By Rachael Funk
A sun-drenched vacation to the terracotta rooftops and brightly colored city of Lisbon is the perfect way to unwind. In a place where old-fashioned trams still rumble through town and the cool Atlantic is only minutes away, you could easily spend the whole trip comparing Michelin-star restaurants and hunting down the best street art.
With a million things to discover in Portugal, you’re in for a great retreat whether you stay close to Lisbon or strike out on your own. If your wanderlust never rests, here are some adventures you can add to your itinerary.
Driving time: 50m
A picturesque town nestled in the hills of Parque Natural de Sintra-Cascais, Sintra is one of the most popular day trips from Lisbon. Packed with historic monuments, tons of attractions, and striking architecture, this charming city offers plenty to do. Tour the brightly colored Pena Palace then stop by the Quinta da Regaleira for a fun dose of mysticism and gothic adventure. See castles, mansions, and panoramic views over the entire Sintra coastline, then head back to Lisbon for a nightcap.
Driving time: 1h
Cascais is one of the finest resort towns in the region and has something to please every traveler. With calm, friendly beaches in the east and untamed beaches to the north, you can choose from a number of experiences in this quaint fishing town. The 19th-century architecture, shopping, and museums in town offer a peaceful afternoon after a visit to the Boca do Inferno cliff formations or the beachfront promenade to Estoril.
Palácio Nacional de Queluz
Driving time: 45m
The National Palace and Gardens of Queluz beckon visitors from all over the world. Showcasing royal opulence from the 18th and 19th centuries, this palace was built at the request of Pedro III and used as a royal residence. A museum of decorative art has been opened to exhibit the royal family’s collections. The gardens surrounding the palace are filled with relaxing fountains, ornamental ponds, and beautiful sculptures.
Mosteiro Pálacio Nacional de Mafra
Driving time: 1h
Train and bus transfer: 1h 30m
The Monastery and National Palace of Mafra began as a Franciscan monastery, but evolved into a sumptuous palace. A powerful statement of Baroque extravagance, the rooms have been recreated and refurbished to the grandeur they knew when King João VI resided there in the early 1800s. Some rooms and halls in the monastery and the basilica are also open to the public.
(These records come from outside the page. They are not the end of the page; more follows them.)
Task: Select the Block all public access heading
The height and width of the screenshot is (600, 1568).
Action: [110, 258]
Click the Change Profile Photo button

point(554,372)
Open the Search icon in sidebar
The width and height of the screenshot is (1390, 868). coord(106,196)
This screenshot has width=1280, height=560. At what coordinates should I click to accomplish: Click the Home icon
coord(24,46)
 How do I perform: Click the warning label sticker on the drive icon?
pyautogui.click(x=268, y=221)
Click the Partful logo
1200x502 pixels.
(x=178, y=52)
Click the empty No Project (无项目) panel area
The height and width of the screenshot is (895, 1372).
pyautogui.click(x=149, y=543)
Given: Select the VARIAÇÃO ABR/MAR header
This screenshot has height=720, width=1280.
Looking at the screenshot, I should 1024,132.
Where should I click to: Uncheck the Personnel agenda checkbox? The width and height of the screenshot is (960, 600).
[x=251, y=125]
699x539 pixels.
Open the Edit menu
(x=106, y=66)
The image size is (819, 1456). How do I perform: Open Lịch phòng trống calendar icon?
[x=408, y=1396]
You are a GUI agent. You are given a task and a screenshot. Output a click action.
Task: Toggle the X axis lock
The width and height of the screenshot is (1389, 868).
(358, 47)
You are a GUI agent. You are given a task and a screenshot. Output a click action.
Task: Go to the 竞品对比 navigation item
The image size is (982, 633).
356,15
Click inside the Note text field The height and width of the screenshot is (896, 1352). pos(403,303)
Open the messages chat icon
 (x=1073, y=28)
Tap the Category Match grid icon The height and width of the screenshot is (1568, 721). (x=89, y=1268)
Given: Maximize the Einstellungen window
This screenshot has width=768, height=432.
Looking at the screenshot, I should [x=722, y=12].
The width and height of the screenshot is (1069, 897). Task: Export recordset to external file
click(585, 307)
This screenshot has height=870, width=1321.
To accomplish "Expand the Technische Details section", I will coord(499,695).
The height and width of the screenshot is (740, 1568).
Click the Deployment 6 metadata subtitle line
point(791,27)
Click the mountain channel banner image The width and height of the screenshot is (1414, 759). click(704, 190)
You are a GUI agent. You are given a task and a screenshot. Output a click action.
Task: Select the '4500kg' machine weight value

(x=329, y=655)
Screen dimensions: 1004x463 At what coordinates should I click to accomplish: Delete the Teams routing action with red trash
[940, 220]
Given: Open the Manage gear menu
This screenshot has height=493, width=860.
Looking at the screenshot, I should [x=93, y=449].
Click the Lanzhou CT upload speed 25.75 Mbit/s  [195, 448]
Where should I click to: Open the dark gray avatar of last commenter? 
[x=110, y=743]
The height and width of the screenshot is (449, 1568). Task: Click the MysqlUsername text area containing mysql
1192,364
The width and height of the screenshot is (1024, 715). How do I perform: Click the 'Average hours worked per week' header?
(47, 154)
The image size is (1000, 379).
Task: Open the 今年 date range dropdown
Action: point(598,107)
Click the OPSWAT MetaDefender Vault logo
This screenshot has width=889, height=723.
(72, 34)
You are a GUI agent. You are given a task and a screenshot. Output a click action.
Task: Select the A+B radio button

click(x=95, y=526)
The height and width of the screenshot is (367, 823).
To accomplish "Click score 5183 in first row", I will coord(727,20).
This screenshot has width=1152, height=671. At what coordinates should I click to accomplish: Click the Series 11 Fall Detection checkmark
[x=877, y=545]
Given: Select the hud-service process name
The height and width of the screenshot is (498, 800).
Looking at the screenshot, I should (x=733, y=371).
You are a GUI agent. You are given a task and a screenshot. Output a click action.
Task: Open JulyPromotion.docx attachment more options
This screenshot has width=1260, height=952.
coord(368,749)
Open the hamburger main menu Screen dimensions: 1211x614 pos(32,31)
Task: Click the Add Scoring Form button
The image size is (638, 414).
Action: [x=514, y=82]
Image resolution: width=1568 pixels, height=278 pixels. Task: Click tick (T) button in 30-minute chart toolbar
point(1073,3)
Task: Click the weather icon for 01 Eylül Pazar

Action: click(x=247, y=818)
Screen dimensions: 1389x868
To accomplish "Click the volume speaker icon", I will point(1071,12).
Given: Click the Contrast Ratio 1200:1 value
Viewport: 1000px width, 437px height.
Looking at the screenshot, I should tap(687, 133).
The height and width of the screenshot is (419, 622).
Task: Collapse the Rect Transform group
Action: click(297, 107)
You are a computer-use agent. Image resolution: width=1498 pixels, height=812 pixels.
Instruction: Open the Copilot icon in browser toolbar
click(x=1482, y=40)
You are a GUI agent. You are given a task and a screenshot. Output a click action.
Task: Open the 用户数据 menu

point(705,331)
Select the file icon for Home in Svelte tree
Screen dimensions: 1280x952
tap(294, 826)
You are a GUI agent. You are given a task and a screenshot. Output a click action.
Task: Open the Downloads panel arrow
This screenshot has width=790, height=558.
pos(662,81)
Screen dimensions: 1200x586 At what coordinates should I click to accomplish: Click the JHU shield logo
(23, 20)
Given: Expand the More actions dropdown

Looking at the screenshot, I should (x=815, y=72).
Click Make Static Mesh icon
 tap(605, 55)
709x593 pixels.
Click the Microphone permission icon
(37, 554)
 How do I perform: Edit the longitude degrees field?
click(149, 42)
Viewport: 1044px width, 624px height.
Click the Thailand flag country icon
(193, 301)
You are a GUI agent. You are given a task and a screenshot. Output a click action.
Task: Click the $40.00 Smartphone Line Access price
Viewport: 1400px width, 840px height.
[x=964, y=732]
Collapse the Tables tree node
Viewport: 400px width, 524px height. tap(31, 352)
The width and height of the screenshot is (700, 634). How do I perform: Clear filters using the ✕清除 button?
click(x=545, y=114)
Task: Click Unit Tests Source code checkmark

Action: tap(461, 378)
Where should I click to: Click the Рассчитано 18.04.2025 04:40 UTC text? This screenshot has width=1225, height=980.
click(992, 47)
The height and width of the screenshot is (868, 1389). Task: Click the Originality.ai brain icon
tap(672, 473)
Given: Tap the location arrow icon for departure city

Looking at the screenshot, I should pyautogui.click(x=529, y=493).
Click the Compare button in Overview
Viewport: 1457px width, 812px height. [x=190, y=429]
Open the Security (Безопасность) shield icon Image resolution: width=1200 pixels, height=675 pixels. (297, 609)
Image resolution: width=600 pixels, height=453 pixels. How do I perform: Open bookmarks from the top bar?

Reserva Natural do Estuário do Sado
Driving time: 1h 35m
Train and ferry: 1h 15m
The Sado Estuary National Reserve is a paradise for bird watchers and nature lovers. A sightseeing river cruise will bring you up close to the bottlenose dolphins that frolic in the shallow water and mouth of the estuary. Snap a photo of the Igreja de Jesus and Castelo de Sao Filipe towering over the city of Setúbal, or pack a picnic and make an excursion to the unspoiled Península de Tróia.
Driving time: 1h 45m
Train: 1h 25m
If your bucket list includes visiting a Roman temple, prehistoric megaliths, or seeing a city with over 20 centuries of history, you can check it all off in Évora. Beautifully preserved, this town will transport you back to the 14th century with its medieval architecture, winding streets, and manifold monuments. A UNESCO World Heritage site, this is a great city to see on foot!
Driving time: 3h 15m
Sprawled along the banks of the Douro, this charismatic city is a Portuguese gem. Speckled with magnificent bridges and vibrant colors around every corner, Porto showcases the best of Portugal. Have lunch in the sun and enjoy the afternoon in galleries, vintage shops, taking in the street art, or getting lost in Livraria Lello, one of the most visited bookshops in the world. Don’t forget to leave time to sample the city’s most famous export – port wine.